Curio et une cohorte croissante de fabricants de jouets IA promeuvent leurs produits comme une alternative indispensable au temps d’écran. Grimes, l’artiste synth-pop et figure publique, prête même sa voix et son design au modèle Grem, apparaissant dans des vidéos promotionnelles pour faire écho au sentiment que les parents occupés recherchent des divertissements sans écran pour leurs enfants. Des vidéos montrent des jouets comme Gabbo supervisant apparemment des enfants engagés dans des jeux actifs, offrant des affirmations appropriées au sujet et agissant comme un “acolyte” pour rendre le jeu plus stimulant, libérant ostensiblement les parents du fardeau du divertissement constant.

Cependant, pour de nombreux parents, le “temps télé” que ces jouets visent à remplacer sert un but pratique, permettant aux adultes de brefs moments pour des tâches comme préparer des déjeuners ou écrire des articles sans interruption constante. L’idée qu’un assistant mécanique puisse empêcher un enfant de “déranger” les parents ou de consommer passivement du contenu d’écran en discutant avec un bot semble, pour certains, une solution alambiquée, comparable à “lâcher une mangouste dans la salle de jeux pour tuer tous les serpents que vous y avez mis”.

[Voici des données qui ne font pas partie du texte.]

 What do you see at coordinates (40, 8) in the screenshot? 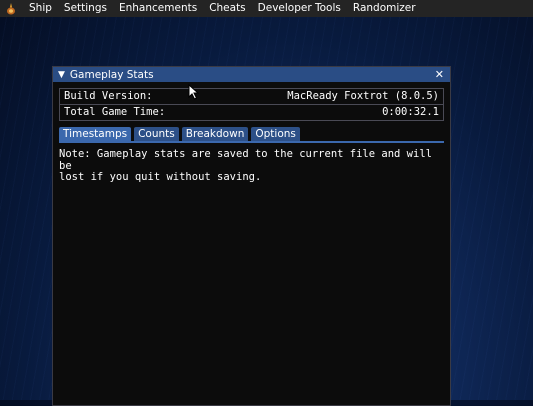
I see `menu-ship: Ship` at bounding box center [40, 8].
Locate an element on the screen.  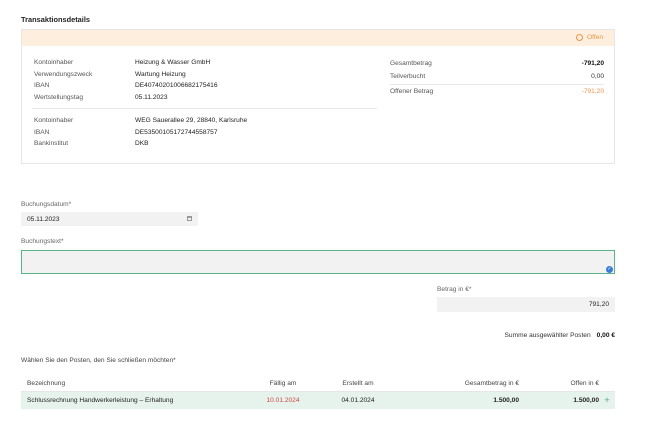
section-title: Transaktionsdetails is located at coordinates (56, 20).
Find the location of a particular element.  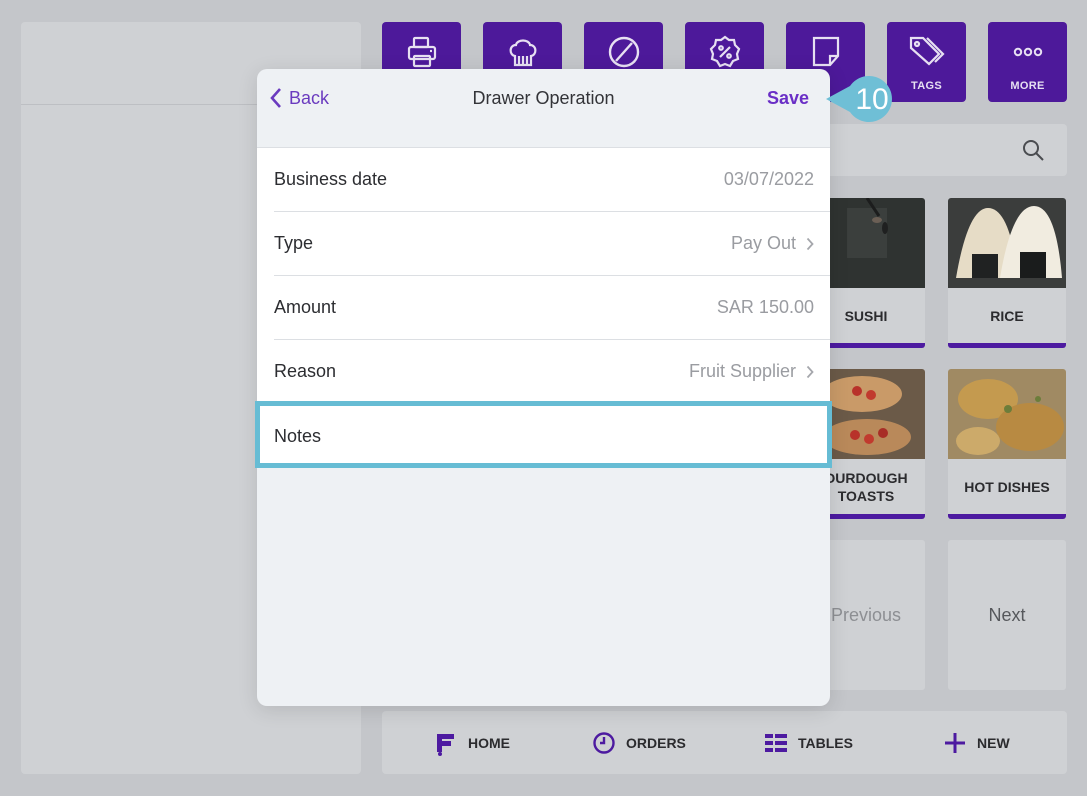

step-badge-number: 10 is located at coordinates (872, 100).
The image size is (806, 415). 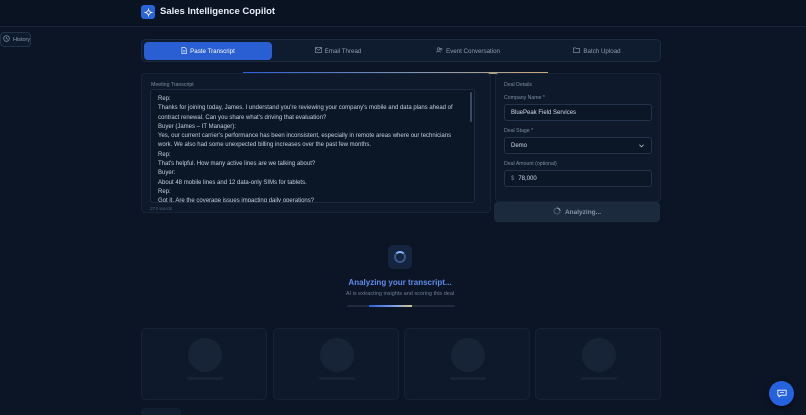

Les enfants sont déjà conditionnés à l’idée de compagnons mécaniques à travers les médias populaires. Des personnages comme BMO de “Adventure Time”, Smartie le smartphone conscient de soi dans “Elmo’s World”, ou Toodles, la tablette sensible qui résout tous les problèmes dans “Mickey Mouse Clubhouse”, présentent une réalité sans friction où les outils numériques résolvent instantanément les défis. Ce récit contraste fortement avec les anciens dessins animés, où les objets physiques créaient souvent des obstacles comiques ou vexants, forçant les personnages à faire preuve d’esprit et de réactions humaines. La préoccupation est que ces gadgets anthropomorphisés, entrant maintenant dans les espaces physiques des enfants comme des jouets câlins, ne font qu’obscurcir le “spectre terrifiant de l’écran” tout en maintenant le temps de jeu lié à une laisse technologique.

Au-delà des implications philosophiques, d’importantes préoccupations pratiques émergent, notamment en ce qui concerne la vie privée et le contrôle. Bien que Curio assure que toutes les conversations avec ses chatbots sont classées G et filtrées de contenu inapproprié, et que les transcriptions sont envoyées au téléphone du tuteur, la politique de confidentialité de l’entreprise indique que les données d’un enfant peuvent transiter par diverses sociétés tierces, y compris OpenAI et Perplexity AI. Cela signifie que, si les enfants croient avoir des conversations privées, leurs parents écoutent — et peuvent même “remodeler” les interactions du chatbot, par exemple, en l’informant de l’obsession d’un enfant pour les dinosaures ou en le recrutant pour renforcer des programmes disciplinaires.

La nature même de l’“objet transitionnel” d’un enfant – un objet de réconfort comme un animal en peluche ou une couverture qui aide à séparer son identité de celle de ses parents – est fondamentalement altérée lorsqu’elle est suspendue dans cet état de “fausse conscience”. L’influence parentale n’est jamais vraiment coupée, ce qui soulève des questions sur ce qui arrive au sens de soi et à la pensée indépendante en développement d’un enfant.

Dans une expérience illustrative, l’auteur a retiré la boîte vocale de Grem, transformant l’alien parlant en un simple animal en peluche. Laissé à la découverte des enfants, le plus jeune fils a émis des bips vers lui, tandis que l’aîné a inventé un jeu impliquant de chatouiller Grem pour en revendiquer la tutelle. La vue d’un jeu indépendant et imaginatif a été momentanément gratifiante. Pourtant, la touche finale et ironique est arrivée lorsque, après avoir lancé Grem en l’air, les enfants ont scandé : “Temps télé ! Temps télé !” Soulignant que même le jouet IA le plus avancé pourrait ne pas remplacer entièrement l’attrait de l’écran, ni altérer fondamentalement les désirs fondamentaux d’un enfant en matière de divertissement.